书面题目
请将下列记录中从含有“Click the blue bolt icon on Last month”的行到含有“tap(254, 124)”的行（首尾两行均包括在内）给出为 JSON 字符串列表，每行对应一个字符串，空行略去，图片不要写入答案。

所给数据
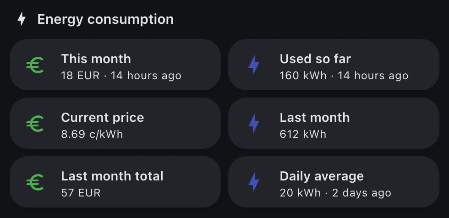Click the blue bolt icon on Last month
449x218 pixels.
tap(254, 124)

...

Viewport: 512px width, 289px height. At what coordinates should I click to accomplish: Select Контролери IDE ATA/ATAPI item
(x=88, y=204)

...

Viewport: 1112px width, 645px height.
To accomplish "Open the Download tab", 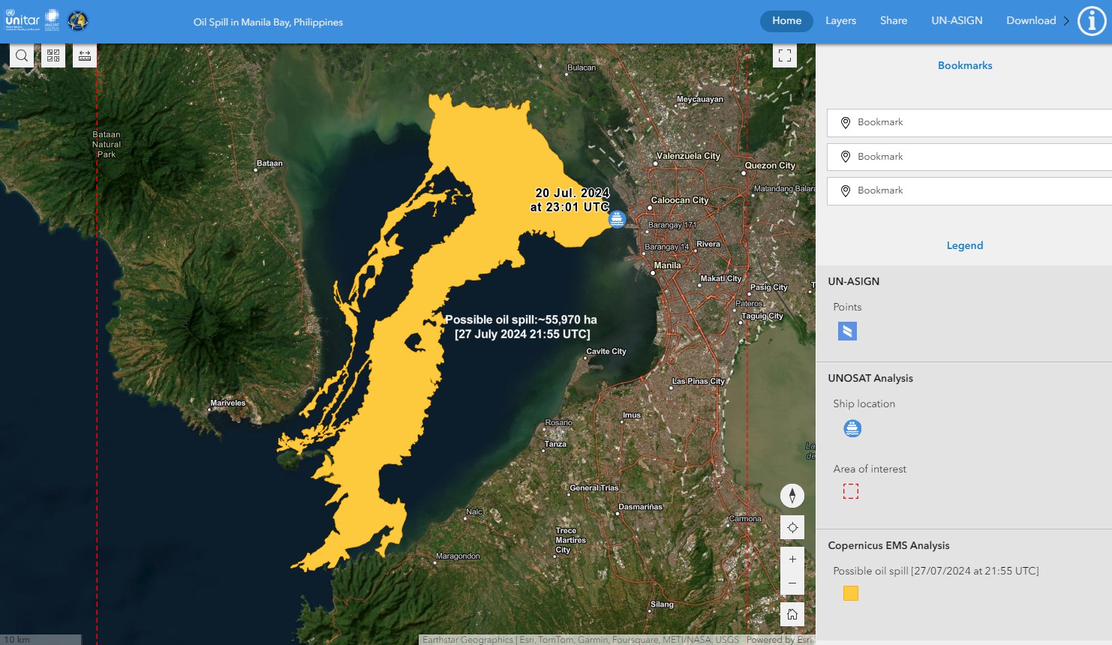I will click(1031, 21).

结果如下
[
  "Click the blue bolt icon on Last month",
  "449x218 pixels.",
  "tap(254, 124)"
]